→ EXERCISE DATA:
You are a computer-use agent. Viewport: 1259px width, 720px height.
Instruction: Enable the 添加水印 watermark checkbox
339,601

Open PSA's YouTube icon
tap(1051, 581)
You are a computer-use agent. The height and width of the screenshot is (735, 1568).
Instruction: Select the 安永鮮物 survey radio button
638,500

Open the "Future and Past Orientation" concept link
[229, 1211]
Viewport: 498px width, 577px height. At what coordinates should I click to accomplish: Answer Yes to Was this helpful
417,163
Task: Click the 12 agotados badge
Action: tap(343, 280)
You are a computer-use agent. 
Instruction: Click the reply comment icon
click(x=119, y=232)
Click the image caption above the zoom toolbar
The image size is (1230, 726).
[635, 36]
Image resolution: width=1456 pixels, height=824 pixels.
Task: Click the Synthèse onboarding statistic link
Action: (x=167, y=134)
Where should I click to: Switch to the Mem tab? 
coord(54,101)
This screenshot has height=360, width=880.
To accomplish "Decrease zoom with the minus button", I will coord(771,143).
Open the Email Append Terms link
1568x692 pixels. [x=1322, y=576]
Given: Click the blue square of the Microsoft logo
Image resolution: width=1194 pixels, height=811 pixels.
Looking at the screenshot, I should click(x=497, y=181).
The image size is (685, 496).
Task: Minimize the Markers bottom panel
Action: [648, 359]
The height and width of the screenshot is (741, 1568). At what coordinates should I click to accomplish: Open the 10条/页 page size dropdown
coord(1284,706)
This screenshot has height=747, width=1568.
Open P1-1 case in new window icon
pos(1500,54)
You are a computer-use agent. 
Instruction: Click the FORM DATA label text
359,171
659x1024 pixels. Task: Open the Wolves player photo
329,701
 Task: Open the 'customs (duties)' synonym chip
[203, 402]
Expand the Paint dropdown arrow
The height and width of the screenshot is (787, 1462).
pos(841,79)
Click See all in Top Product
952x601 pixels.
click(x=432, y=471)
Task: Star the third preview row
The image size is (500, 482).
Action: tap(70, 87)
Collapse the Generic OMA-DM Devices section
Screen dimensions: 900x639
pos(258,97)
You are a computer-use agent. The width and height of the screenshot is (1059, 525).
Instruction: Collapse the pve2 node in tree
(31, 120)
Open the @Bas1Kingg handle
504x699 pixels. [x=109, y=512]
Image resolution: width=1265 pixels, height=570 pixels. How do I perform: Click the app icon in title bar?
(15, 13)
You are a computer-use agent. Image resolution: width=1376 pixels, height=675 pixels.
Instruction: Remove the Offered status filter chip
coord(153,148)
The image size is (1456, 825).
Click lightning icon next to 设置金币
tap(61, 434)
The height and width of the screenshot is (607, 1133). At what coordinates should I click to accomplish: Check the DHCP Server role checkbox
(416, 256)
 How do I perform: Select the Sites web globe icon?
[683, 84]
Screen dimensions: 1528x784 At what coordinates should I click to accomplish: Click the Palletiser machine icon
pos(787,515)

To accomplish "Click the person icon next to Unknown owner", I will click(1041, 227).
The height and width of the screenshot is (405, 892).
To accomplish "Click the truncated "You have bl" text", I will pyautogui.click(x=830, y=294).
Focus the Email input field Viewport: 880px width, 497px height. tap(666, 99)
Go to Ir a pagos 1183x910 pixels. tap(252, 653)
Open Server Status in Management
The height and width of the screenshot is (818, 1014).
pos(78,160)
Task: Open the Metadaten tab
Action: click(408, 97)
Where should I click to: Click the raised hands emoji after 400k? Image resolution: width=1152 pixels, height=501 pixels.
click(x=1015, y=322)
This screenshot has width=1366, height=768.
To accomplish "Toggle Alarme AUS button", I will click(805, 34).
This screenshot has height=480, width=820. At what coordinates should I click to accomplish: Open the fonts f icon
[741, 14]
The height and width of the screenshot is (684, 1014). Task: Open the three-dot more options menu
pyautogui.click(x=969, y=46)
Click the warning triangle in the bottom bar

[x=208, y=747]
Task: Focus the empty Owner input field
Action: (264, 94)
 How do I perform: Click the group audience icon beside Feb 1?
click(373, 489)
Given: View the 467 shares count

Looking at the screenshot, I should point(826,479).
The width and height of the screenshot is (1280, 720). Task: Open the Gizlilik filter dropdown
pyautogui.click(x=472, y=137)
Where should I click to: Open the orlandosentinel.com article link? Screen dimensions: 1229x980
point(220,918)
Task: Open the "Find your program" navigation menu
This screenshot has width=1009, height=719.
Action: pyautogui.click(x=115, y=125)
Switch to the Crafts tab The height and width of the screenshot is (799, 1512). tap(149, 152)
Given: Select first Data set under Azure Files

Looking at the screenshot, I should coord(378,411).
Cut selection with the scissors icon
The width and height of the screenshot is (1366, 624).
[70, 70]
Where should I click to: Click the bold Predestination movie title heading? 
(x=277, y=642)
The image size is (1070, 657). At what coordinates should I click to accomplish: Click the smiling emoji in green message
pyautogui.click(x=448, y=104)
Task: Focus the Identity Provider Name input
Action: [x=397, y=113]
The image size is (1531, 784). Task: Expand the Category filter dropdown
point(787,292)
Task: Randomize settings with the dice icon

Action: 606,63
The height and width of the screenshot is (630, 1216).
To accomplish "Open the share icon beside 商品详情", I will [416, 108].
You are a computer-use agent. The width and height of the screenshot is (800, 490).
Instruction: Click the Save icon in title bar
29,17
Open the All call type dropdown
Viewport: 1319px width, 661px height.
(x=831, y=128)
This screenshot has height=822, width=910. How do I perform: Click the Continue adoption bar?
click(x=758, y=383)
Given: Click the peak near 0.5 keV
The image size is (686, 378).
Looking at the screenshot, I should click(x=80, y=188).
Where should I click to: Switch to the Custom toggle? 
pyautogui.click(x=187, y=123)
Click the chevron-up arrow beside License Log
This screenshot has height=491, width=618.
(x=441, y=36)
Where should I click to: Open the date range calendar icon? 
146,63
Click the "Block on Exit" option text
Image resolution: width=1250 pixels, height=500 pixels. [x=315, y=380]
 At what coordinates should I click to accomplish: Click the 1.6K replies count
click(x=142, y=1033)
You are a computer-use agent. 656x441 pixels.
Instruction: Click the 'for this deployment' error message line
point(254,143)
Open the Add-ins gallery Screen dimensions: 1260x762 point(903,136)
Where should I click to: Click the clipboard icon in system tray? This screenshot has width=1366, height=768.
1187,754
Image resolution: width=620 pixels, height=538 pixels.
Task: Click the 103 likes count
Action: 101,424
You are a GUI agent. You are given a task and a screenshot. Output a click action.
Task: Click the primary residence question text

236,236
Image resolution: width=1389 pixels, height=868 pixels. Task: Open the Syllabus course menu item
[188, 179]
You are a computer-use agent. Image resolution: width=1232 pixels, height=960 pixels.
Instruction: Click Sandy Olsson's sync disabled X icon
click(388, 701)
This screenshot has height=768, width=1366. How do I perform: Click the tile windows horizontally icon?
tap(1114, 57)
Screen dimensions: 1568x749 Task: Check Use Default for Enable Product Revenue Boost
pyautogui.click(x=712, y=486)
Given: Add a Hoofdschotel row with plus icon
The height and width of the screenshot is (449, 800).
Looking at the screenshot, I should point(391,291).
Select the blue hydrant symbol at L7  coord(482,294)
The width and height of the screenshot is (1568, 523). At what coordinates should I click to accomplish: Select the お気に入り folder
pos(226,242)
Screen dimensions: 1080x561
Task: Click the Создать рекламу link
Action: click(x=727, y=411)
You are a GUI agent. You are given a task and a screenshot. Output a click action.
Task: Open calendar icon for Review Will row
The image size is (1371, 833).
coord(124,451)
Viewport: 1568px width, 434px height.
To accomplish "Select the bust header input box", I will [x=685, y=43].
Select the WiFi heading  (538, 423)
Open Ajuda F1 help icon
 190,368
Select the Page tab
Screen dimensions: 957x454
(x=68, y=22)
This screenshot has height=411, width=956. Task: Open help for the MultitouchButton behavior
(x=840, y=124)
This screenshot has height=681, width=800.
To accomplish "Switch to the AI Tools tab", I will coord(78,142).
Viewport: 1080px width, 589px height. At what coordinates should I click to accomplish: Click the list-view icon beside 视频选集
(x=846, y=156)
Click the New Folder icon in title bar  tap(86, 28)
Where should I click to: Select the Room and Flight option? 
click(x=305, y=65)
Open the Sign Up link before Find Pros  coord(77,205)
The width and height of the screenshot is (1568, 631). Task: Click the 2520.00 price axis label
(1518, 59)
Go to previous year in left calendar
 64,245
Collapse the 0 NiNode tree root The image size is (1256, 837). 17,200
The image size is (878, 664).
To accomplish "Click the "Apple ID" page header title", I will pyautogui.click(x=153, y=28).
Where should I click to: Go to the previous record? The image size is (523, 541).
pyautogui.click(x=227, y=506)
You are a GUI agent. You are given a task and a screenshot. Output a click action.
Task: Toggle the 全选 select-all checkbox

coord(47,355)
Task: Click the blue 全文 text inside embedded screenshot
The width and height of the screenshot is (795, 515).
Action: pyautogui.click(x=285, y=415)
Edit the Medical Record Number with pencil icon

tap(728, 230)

→ EXERCISE: Filter the entries above and copy only the lines that hold "computer".

→ SOLUTION FOR THIS PROBLEM:
You are a computer-use agent. Viewport: 1259px width, 720px height.
You are a computer-use agent. The height and width of the screenshot is (735, 1568).
You are a computer-use agent. 
You are a computer-use agent. 
You are a computer-use agent. The width and height of the screenshot is (1059, 525).
You are a computer-use agent. Image resolution: width=1376 pixels, height=675 pixels.
You are a computer-use agent. The width and height of the screenshot is (800, 490).
You are a computer-use agent. 656x441 pixels.
You are a computer-use agent. Image resolution: width=1232 pixels, height=960 pixels.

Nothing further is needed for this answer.